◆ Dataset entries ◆
"""

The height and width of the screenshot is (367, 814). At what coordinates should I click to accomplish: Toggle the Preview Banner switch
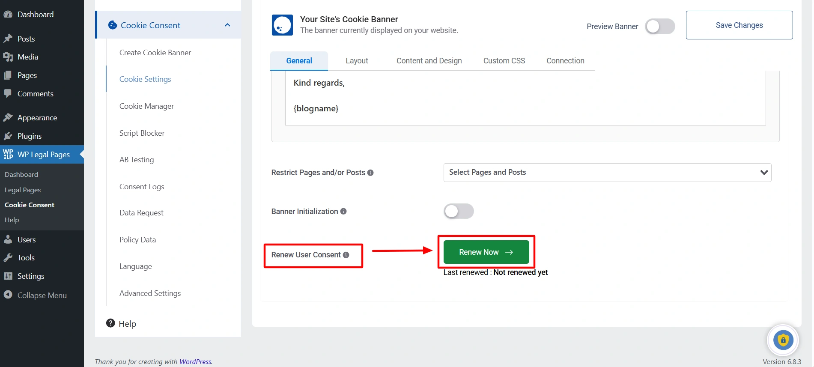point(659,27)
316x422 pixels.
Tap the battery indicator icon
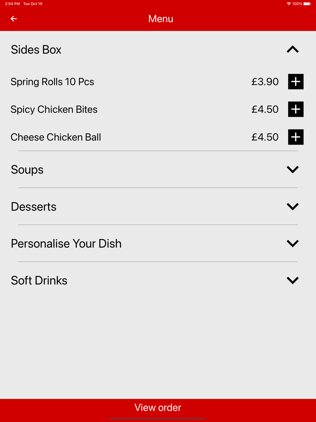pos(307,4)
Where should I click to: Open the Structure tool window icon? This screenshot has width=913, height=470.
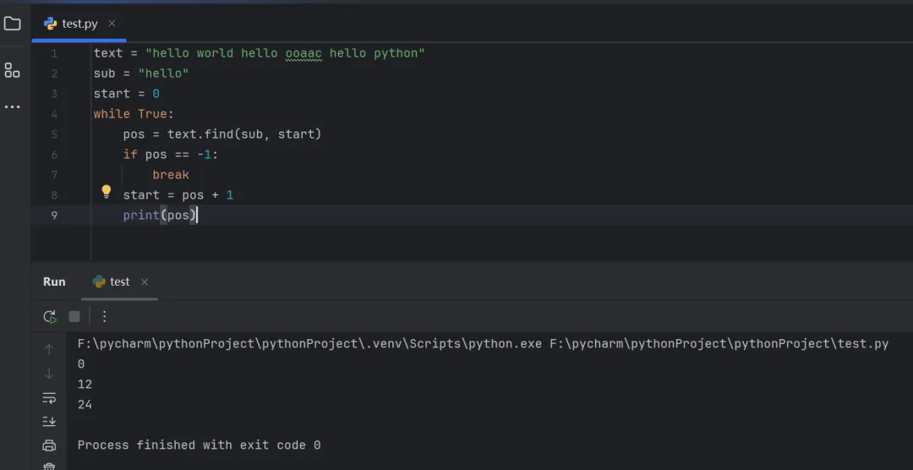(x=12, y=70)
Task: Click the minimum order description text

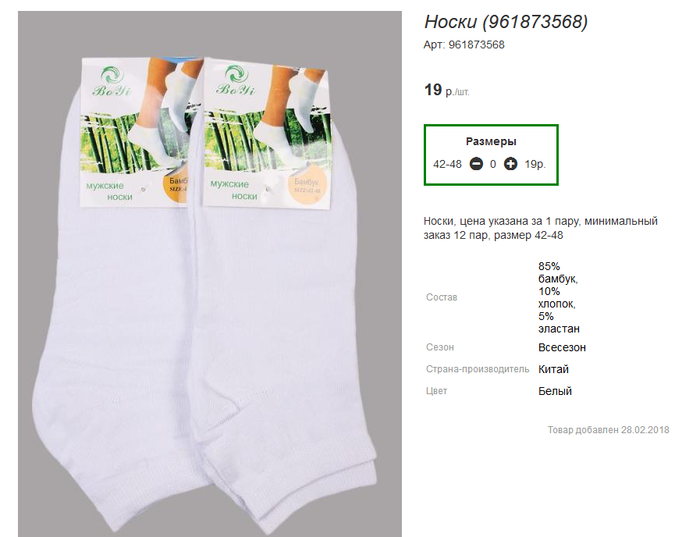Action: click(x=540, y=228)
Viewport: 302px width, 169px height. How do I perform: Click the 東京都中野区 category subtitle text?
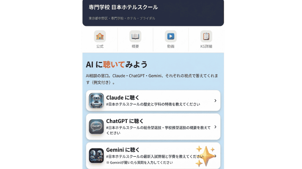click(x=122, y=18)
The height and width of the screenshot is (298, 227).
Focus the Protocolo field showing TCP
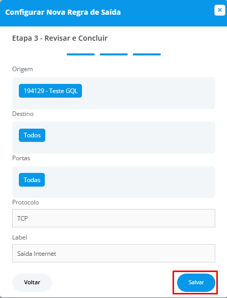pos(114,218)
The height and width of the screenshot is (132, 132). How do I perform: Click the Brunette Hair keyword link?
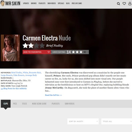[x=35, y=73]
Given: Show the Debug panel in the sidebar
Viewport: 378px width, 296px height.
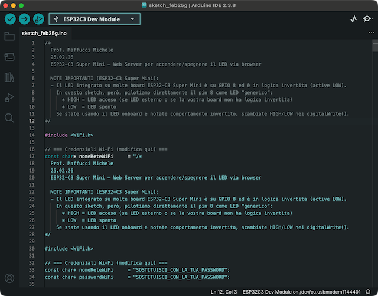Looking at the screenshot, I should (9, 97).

"""

◆ BRIEF ◆
Only the lines from the one holding "The height and width of the screenshot is (132, 132)." through the end of the records belong in the answer, copied exactly and without pictures.

◆ YOUR SOLUTION ◆
The height and width of the screenshot is (132, 132). How do I perform: Click the Brunette Hair keyword link?
[x=35, y=73]
Given: Show the Debug panel in the sidebar
Viewport: 378px width, 296px height.
Looking at the screenshot, I should (9, 97).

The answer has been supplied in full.